A implementação de um sistema como este propicia a empresas potencialmente danosas a identificação de estratégias de redução de seus impactos na natureza, servindo de orientação e espelho.

 

Quais são as normas ambientais mais utilizadas hoje no Brasil?

Em resposta curta, são aquelas da Série ISO 14000, desenvolvidas pelo Comitê Técnico 207 da International Organisation for Standardisation (ISO - TC 2074). Elas são nada mais, nada menos, que um conjunto de normas que fornece ferramentas e estabelece um padrão de SGA, compreendendo especificamente seis áreas:

  • Sistemas de Gestão Ambiental (Série ISO 14001 e 14004);
  • Auditorias Ambientais (ISO 14010, 14011, 14012 e 14015);
  • Rotulagem Ambiental (Série ISO 14020, 14021 e 14025);
  • Avaliação de Desempenho Ambiental (Série ISO 14031 e 14032);
  • Avaliação do Ciclo de Vida do Produto (Série ISO 14040, 14041, 14042 e 14043);
  • Termos e Definições (Série ISO 14050).

Como pode-se notar, o uso das Geotecnologias, e do Geoprocessamento, é intimamente conectado aos trabalhos desenvolvidos dentro de um Sistema de Gestão Ambiental, servindo de auxílio no planejamento de várias atividades relacionadas ao tema. Exemplo: o uso de imagens de satélite e drones para a localização de áreas e determinadas feições.

Então vocês querem dizer que, se tivessem sido utilizados com mais afinco e cuidado, o desastre de Brumadinho não teria acontecido?

Não exatamente. Há outros fatores envolvidos, especialmente por se tratar de uma empresa tão amplamente conhecida como a Vale, e temos certeza que eles tinham profissionais capacitados, e a tecnologia suficiente, para evitar que o pior se concretizasse.

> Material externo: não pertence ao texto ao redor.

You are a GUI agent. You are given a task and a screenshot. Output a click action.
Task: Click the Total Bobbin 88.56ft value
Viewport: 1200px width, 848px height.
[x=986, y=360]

É evidente, no entanto, que algum erro foi cometido e que, quando bem aplicadas, tais tecnologias são nossas melhores amigas na prevenção de desastres.

'No caso da monitoração de barragens, como a que se rompeu em Minas Gerais, pode-se aplicar diferentes técnicas de levantamentos, como triangulações, trilaterações, nivelamento geométrico de primeira ordem e rastreamento com receptores GNSS', Freitas continua no artigo. 'Além disso, é feito o ajustamento dos dados para verificar a rigidez da rede.'

Falando sobre GNSS, que o autor teve o cuidado de citar, a técnica tem encontrado largo emprego no monitoramento de deformações estruturais, como barragens de concreto que requerem precisão milimétrica - em alguns casos, até sub-milimétrica - e que, como estamos vendo em Brumadinho, fazem toda a diferença.

Apesar dos benefícios da tecnologia que temos a nosso favor, é importante ressaltar, mais uma vez, que elas não trazem qualquer garantia definitiva a qualquer processo, mesmo sendo altamente confiáveis.

Também reiteramos que não foi dito, em momento algum deste texto ou do original, disponível na íntegra aqui, que profissionais da empresa Vale não estavam capacitados para utilizar estes métodos.

É importante, na verdade, parafraseando Freitas, que garantemos o uso correto das Geotecnologias o máximo possível, uma vez que estas minimizam tanto a frequência, como consequências, de impactos como este, que devem ser colocados no passado de Minas Gerais, e do Brasil, de uma vez por todas.